Diariamente, uma matilha de rafeiros, arraçados de fox-terrier, esperava-me emboscada, quando, aí pelos meus treze, catorze anos, voltava da escola, rumo à casa onde estava hospedado, numa das pontas de Leiria: num ladrar infernal, cercavam-me, raivosos, a tentarem rasgar-me as calças, dilacerar-me as pernas. E eu, apavorado, costas contra as paredes das casas, tentava mantê-los à distância, repelindo-os com os pés, com os livros como se paus fossem, enquanto, como o caranguejo, andava de lado, até me afastar o suficiente do território a que chamavam seu e me deixarem ir à minha vida, sempre ladrando ameaçadores.
Se eu não andasse sempre na Lua, em permanente devaneio, lembrar-me-ia de ir prevenido com bolsada de pedras, ou, melhor, de ir dar uma grande volta, evitando passar pela azenha de onde eles saiam. Mas apanhavam-me sempre desprevenido. Creio que sabiam o meu horário.
Não foi premeditado, mas naquela tarde, cercado, quase mordido pela rafeiragem, fingi meter a mão no bolso como se lá tivesse pedra; recuaram, para voltarem ainda mais agressivos. E eu encontrei na algibeira uma bomba de Carnaval, de um modelo então novo, que acendia sem fósforo, bastava riscar na lixa da caixa de fósforos.
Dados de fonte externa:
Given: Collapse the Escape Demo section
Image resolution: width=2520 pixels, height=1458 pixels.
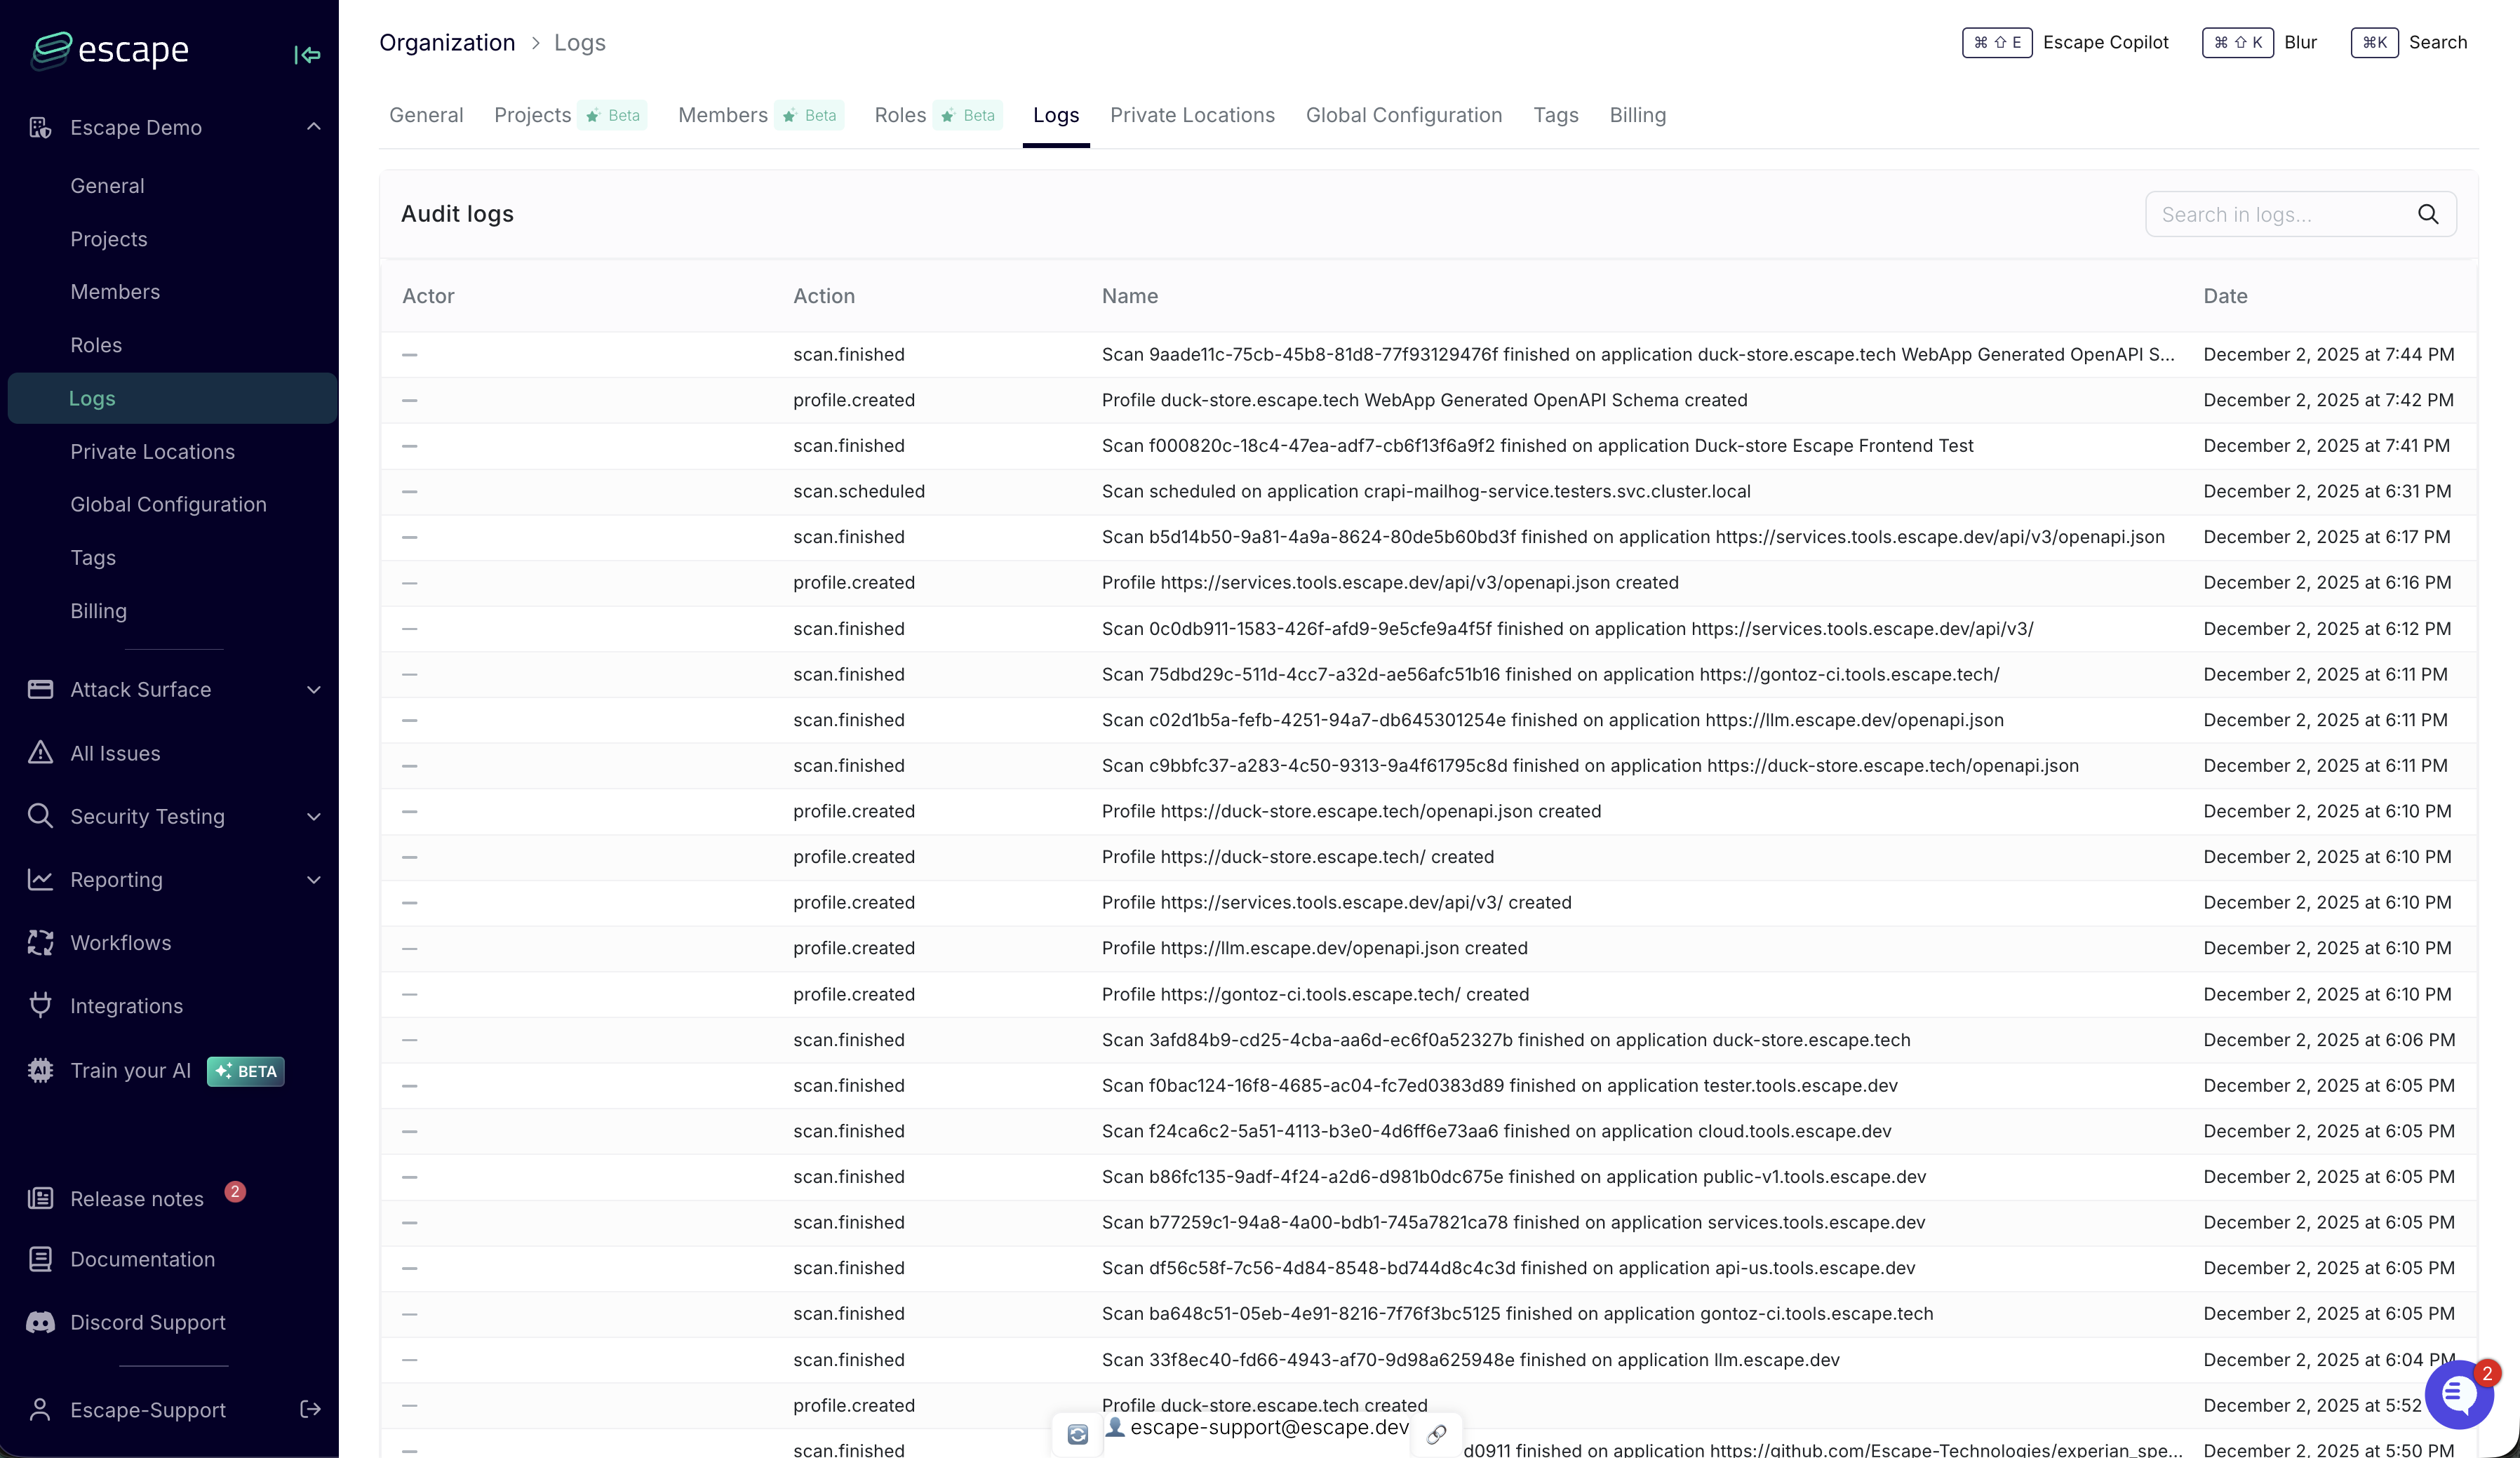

Foi o que fiz. Atirei-lhes a bombinha. Recuaram novamente, para , cada qual de seu lado, me voltarem a cercar e a atacar. O silvo da bicha acesa, como cobra furiosa, atraiu-os. Lançaram-se sobre a bomba, que saltitava na estrada, fumegando, Béu, béu, béu, a tentarem abocá-la.
Pum!
Ah cães dum raio! Foi ver qual fugia mais depressa para o moinho!
E daí para a frente, se me espreitavam era para prontamente desaparecerem, refugiando-se apavorados em casa.